LA COUR DE CASSATION, DEUXIÈME CHAMBRE CIVILE, a rendu l'arrêt suivant :
Attendu, selon les arrêts attaqués, que Paul X... et son épouse Françoise sont décédés le 5 septembre 1989, laissant pour héritiers quatre enfants ; que l'un d'eux, Edmond X..., est décédé le 23 septembre 1997 ; que le partage de la succession et une expertise préalable aux opérations de partage ont été ordonnés par jugement du 23 juin 2000 ; que le rapport de l'expert a été établi le 30 juillet 2002 ; qu'une partie des droits dépendant de la succession a été cédée à la société MGM ; qu'un jugement du 26 juillet 2005 a constaté l'accord des parties sur le rapport d'expertise, dit que cette cession portait sur des droits indivis figurant au nombre des biens à partager, ordonné l'attribution préférentielle à Mme Y... et fixé la soulte à un certain montant ;
Sur le premier moyen :
Vu l'article 16 du code de procédure civile ;
Attendu que le juge doit, en toutes circonstances, faire observer et observer lui-même le principe de la contradiction ;
Attendu qu'à l'audience du 8 janvier 2007, la cour d'appel a révoqué l'ordonnance de clôture et aussitôt clôturé l'instruction avant de statuer au fond ;
Qu'en procédant ainsi, sans ordonner la réouverture des débats, la cour d'appel a violé le texte susvisé ;
Sur les troisième et quatrième moyens :
Vu l'article 625 du code de procédure civile ;
Attendu que la cassation de l'arrêt du 6 février 2007 entraîne l'annulation par voie de conséquence des arrêts du 20 octobre 2009 et du 9 mars 2010 qui s'y rattachent par un lien de dépendance nécessaire ;
PAR CES MOTIFS, et sans qu'il y ait lieu de statuer sur les autres moyens du pourvoi :
CASSE ET ANNULE, en toutes leurs dispositions, les arrêts rendus les 6 février 2007, 20 octobre 2009 et 9 mars 2010, entre les parties, par la cour d'appel de Chambéry ; remet, en conséquence, la cause et les parties dans l'état où elles se trouvaient avant lesdits arrêts et, pour être fait droit, les renvoie devant la cour d'appel de Lyon ;
Condamne la société MGM aux dépens ;
Vu l'article 700 du code de procédure civile, rejette les demandes respectives des parties ;
Dit que sur les diligences du procureur général près la Cour de cassation, le présent arrêt sera transmis pour être transcrit en marge ou à la suite des arrêts cassés ;
Ainsi fait et jugé par la Cour de cassation, deuxième chambre civile, et prononcé par le président en son audience publique du vingt-six mai deux mille onze.

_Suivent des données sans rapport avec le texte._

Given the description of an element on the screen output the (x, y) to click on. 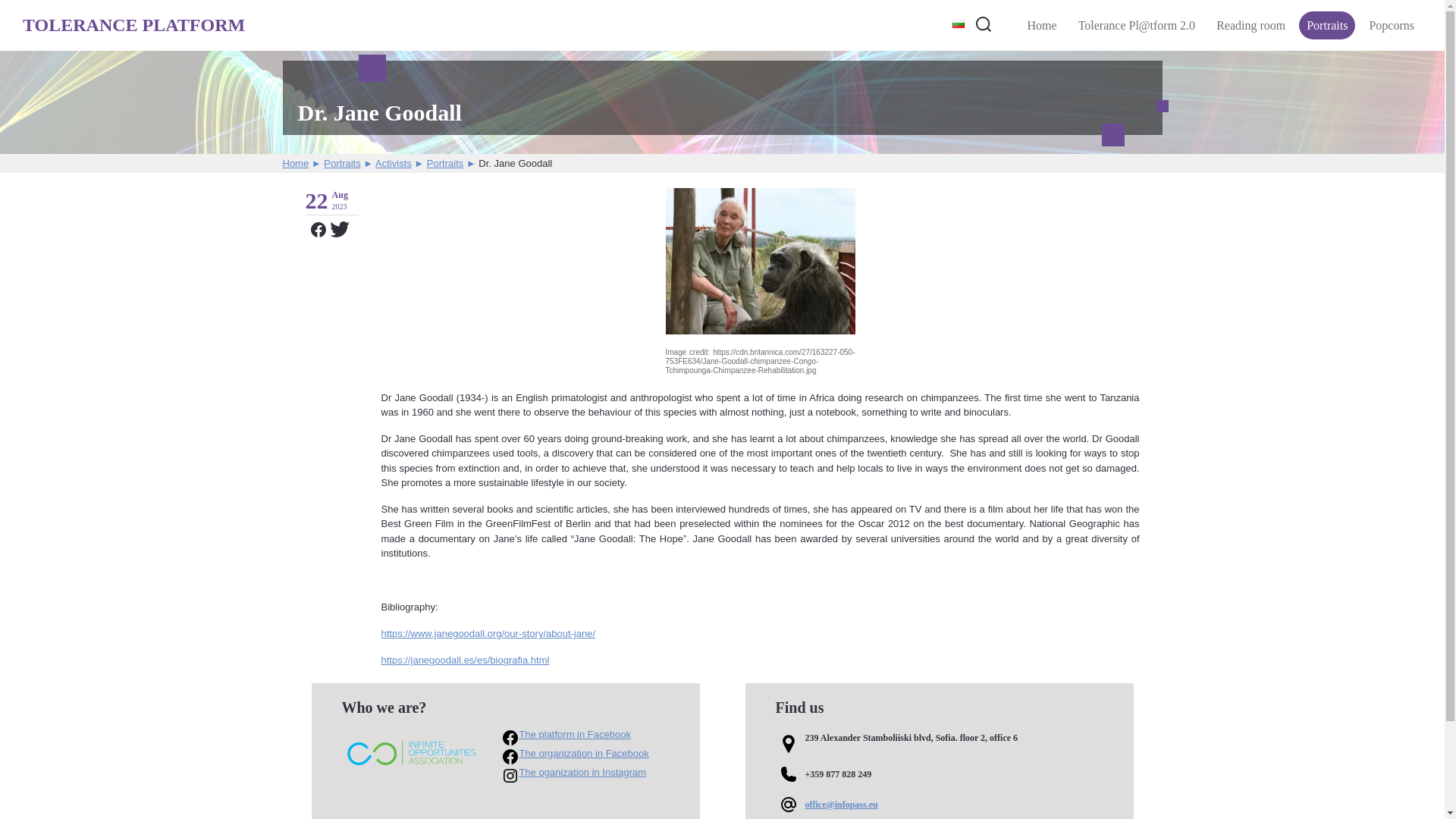
Home (1042, 25)
Portraits (1326, 25)
E-Mail (938, 804)
Phone (938, 774)
Address (938, 743)
TOLERANCE PLATFORM (133, 25)
Popcorns (1391, 25)
Reading room (1250, 25)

MOYENS ANNEXES au présent arrêt :
Moyens produits par la SCP Vincent et Ohl, avocat aux Conseils, pour les consorts X...
PREMIER MOYEN DE CASSATION :
En ce que l'arrêt mixte du 6 février 2007, à l'audience du 8 janvier 2007, après avoir révoqué l'ordonnance de clôture rendue le 18 décembre 2006, a fixé la clôture à la date du 8 janvier 2007 et statué au fond au vu des conclusions déposées par les parties à cette même date ;
Aux motifs qu'à l'audience du 8 janvier 2007, l'ordonnance de clôture qui avait été rendue le 18 décembre 2006 a été révoquée ; l'instruction de l'affaire a aussitôt été clôturée avant que la parole n'ait été donnée aux conseils des parties (arrêt attaqué, p. 3) ;
Alors que le juge doit, en toutes circonstances, faire observer et observer lui-même le principe de la contradiction ; qu'en procédant ainsi, sans ordonner la réouverture des débats, la cour d'appel a méconnu le principe de la contradiction et violé l'article 16 du code de procédure civile, ensemble les articles 784 et 910 de ce code.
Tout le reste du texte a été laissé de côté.